Task objective> In the material below, find the line that contains "Account Login (239, 54)" and the line that contains "Register (28, 2094)", then write out exactly those two lines and everything between them.
*** Begin section ***
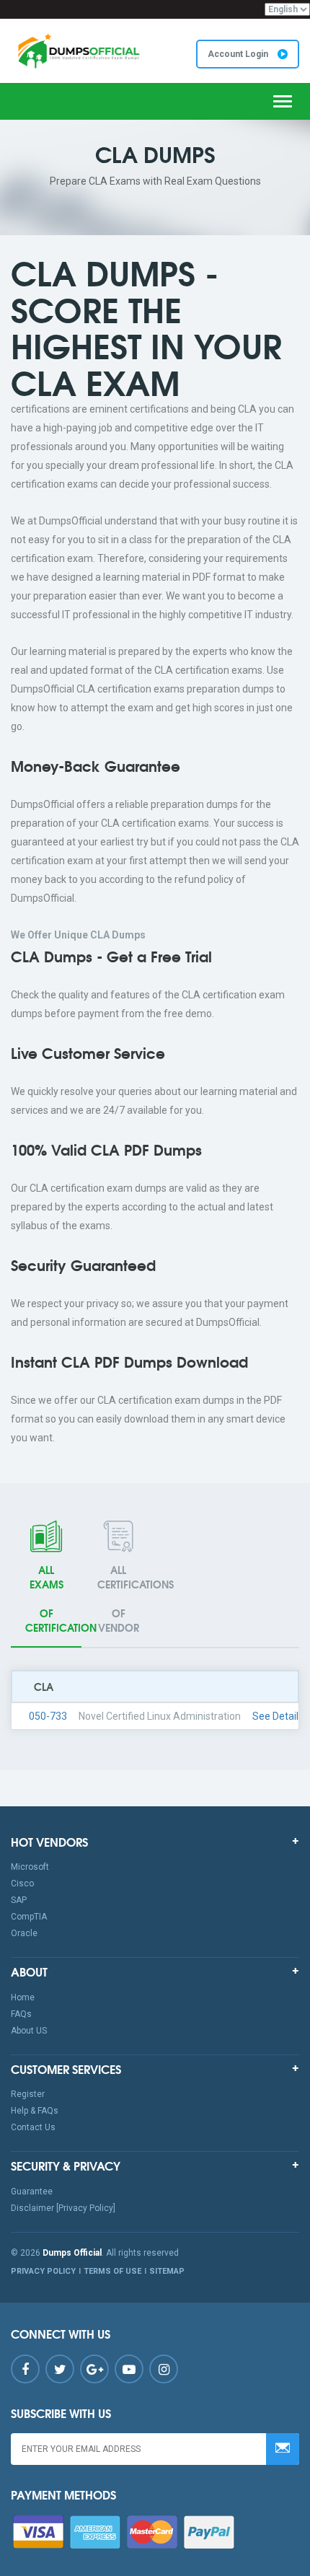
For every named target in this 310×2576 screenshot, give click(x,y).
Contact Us (33, 2127)
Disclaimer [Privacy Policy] (63, 2208)
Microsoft (30, 1867)
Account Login (239, 54)
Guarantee (32, 2191)
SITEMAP (167, 2271)
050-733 (48, 1716)
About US (29, 2031)
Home (23, 1997)
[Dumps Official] (77, 51)
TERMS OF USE (112, 2271)
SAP (19, 1900)
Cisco (22, 1883)
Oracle (24, 1933)
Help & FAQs (34, 2111)
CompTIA (29, 1917)
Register (28, 2094)
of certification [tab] (53, 1598)
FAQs (21, 2014)
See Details (278, 1716)
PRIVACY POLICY (43, 2271)
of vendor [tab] (125, 1598)
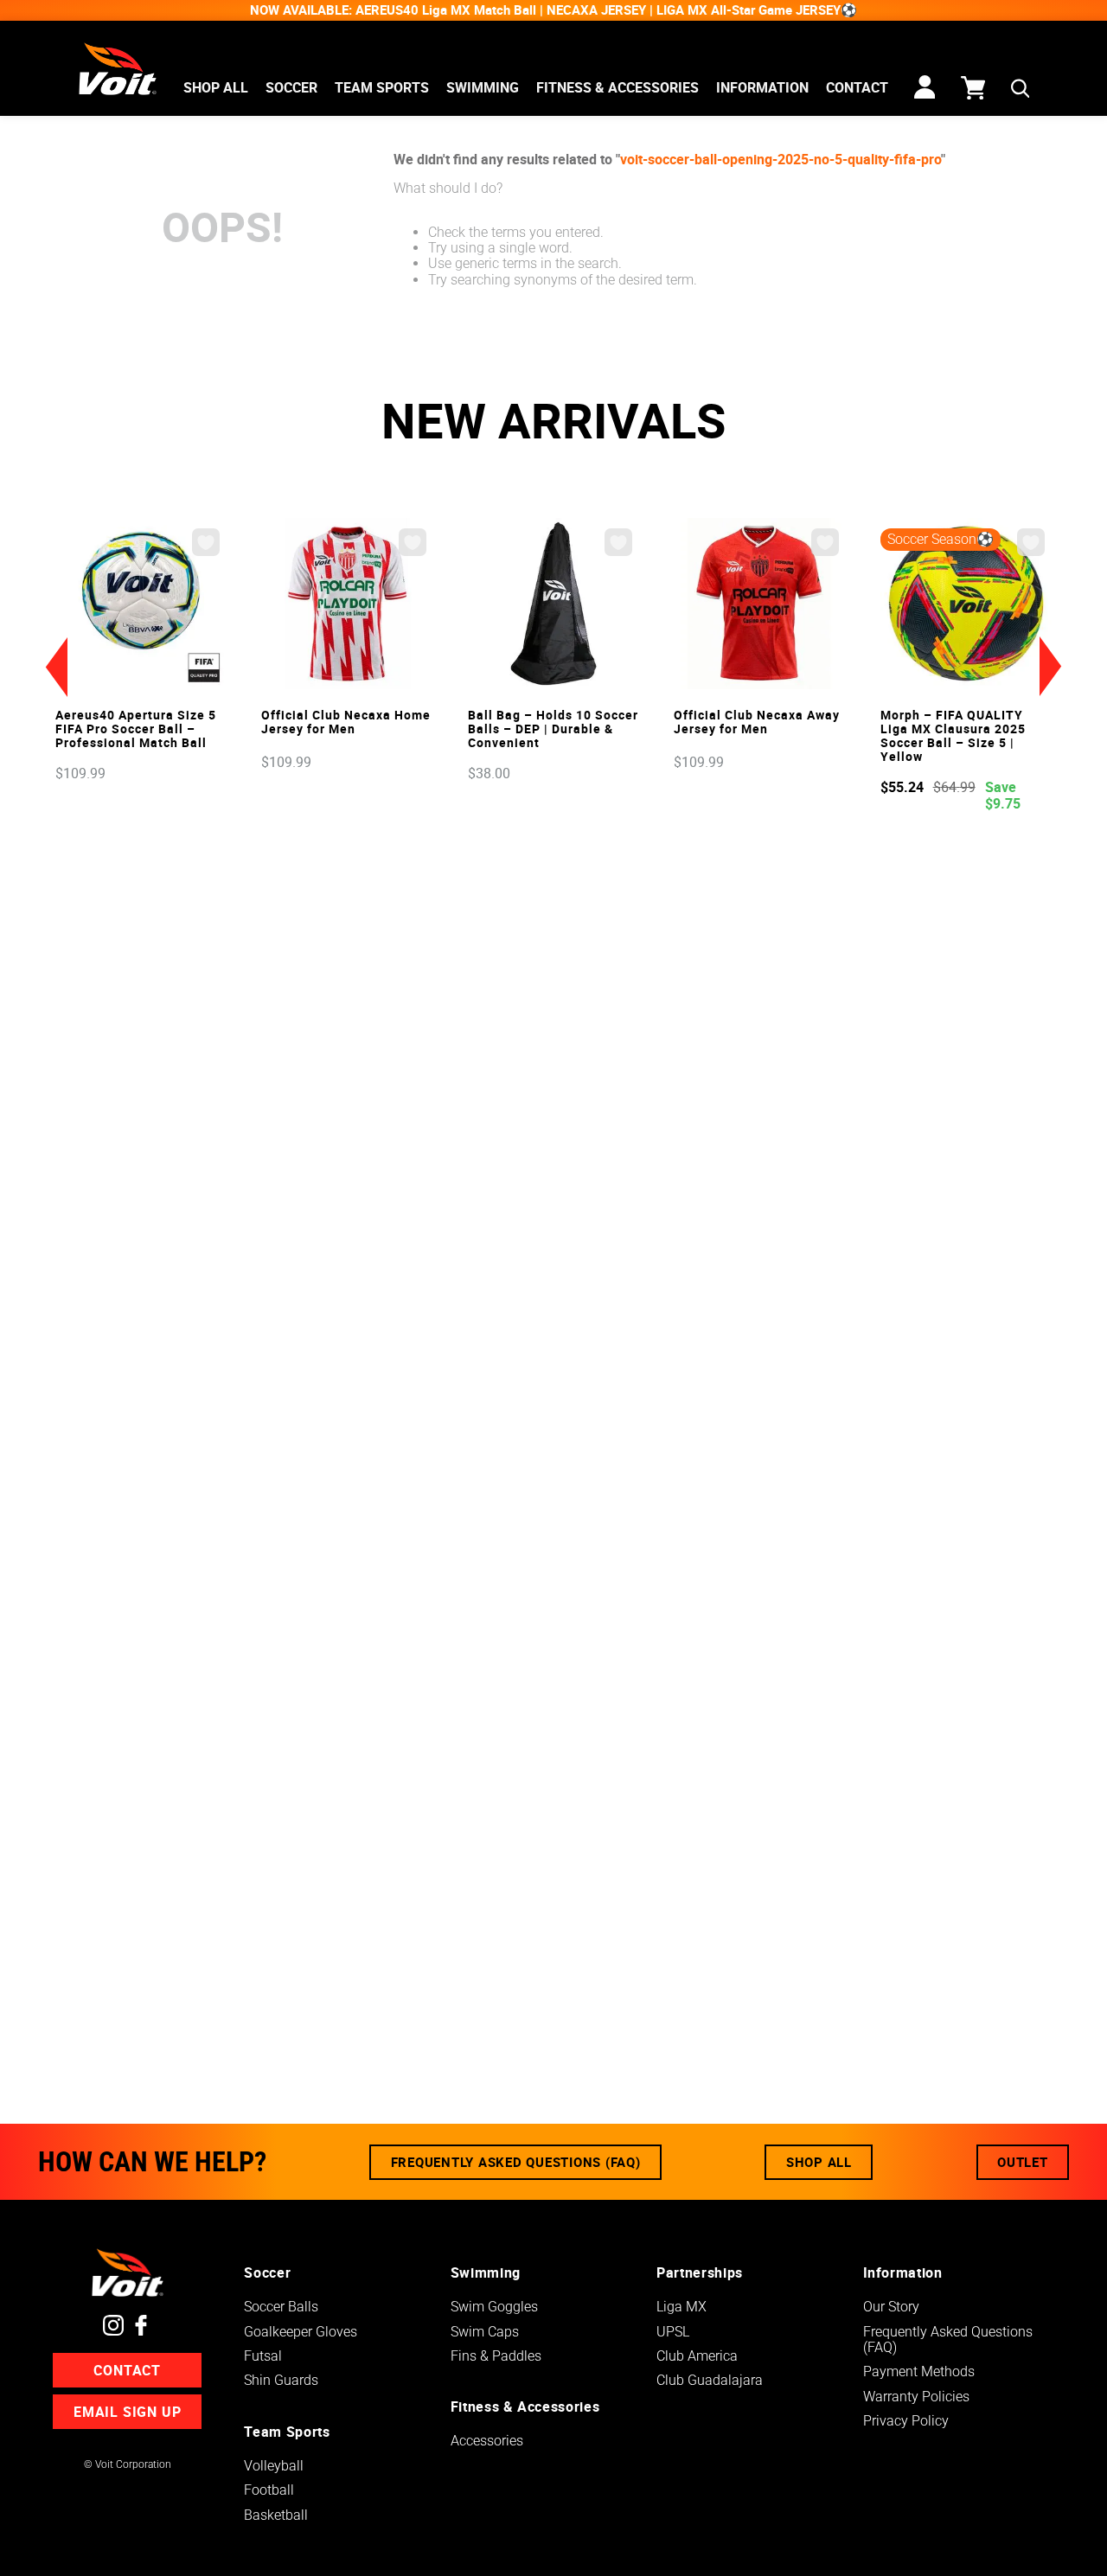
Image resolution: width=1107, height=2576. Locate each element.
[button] (1020, 90)
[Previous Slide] (56, 667)
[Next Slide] (1051, 667)
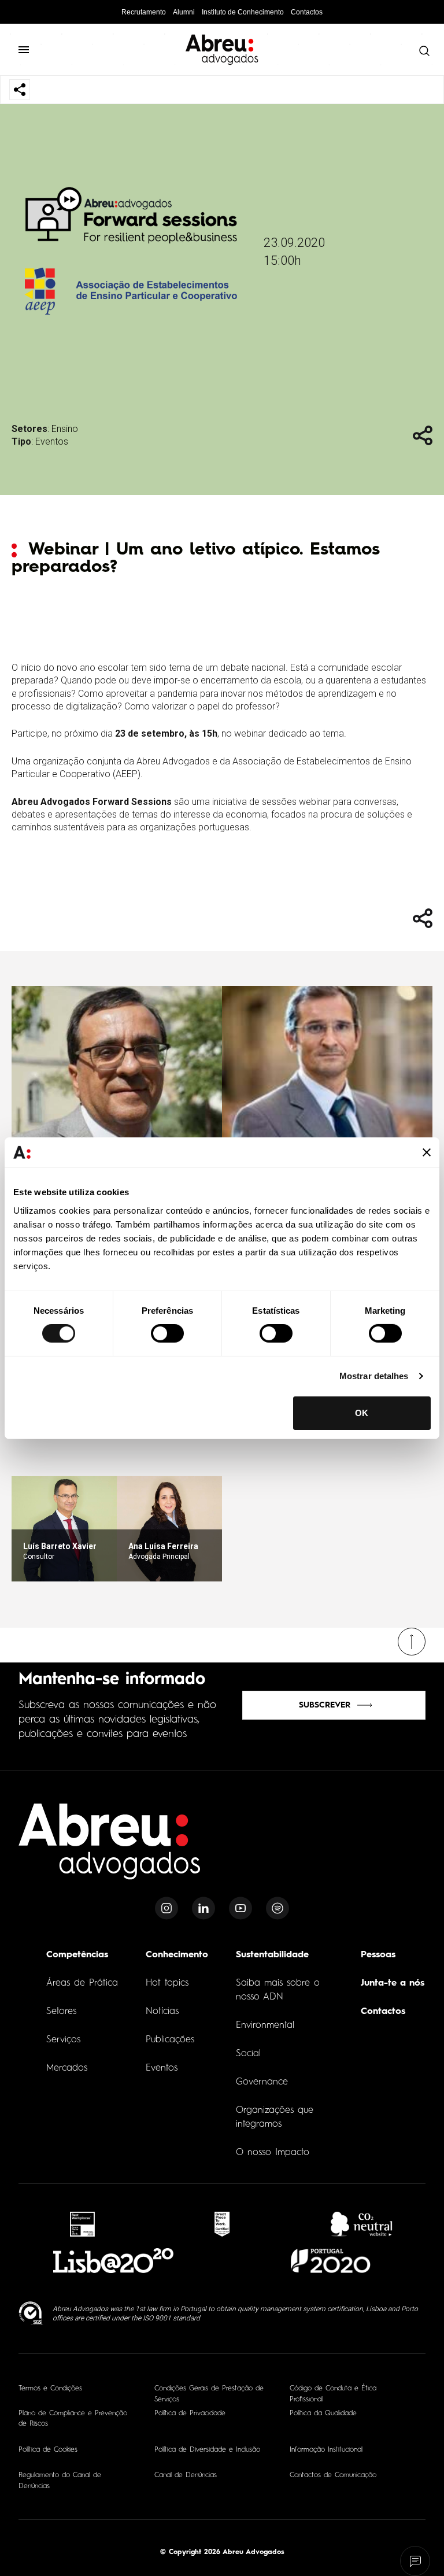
*** End section ***
Worked solution>
Account Login (239, 54)
Guarantee (32, 2191)
SITEMAP (167, 2271)
050-733 (48, 1716)
About US (29, 2031)
Home (23, 1997)
[Dumps Official] (77, 51)
TERMS OF USE (112, 2271)
SAP (19, 1900)
Cisco (22, 1883)
Oracle (24, 1933)
Help & FAQs (34, 2111)
CompTIA (29, 1917)
Register (28, 2094)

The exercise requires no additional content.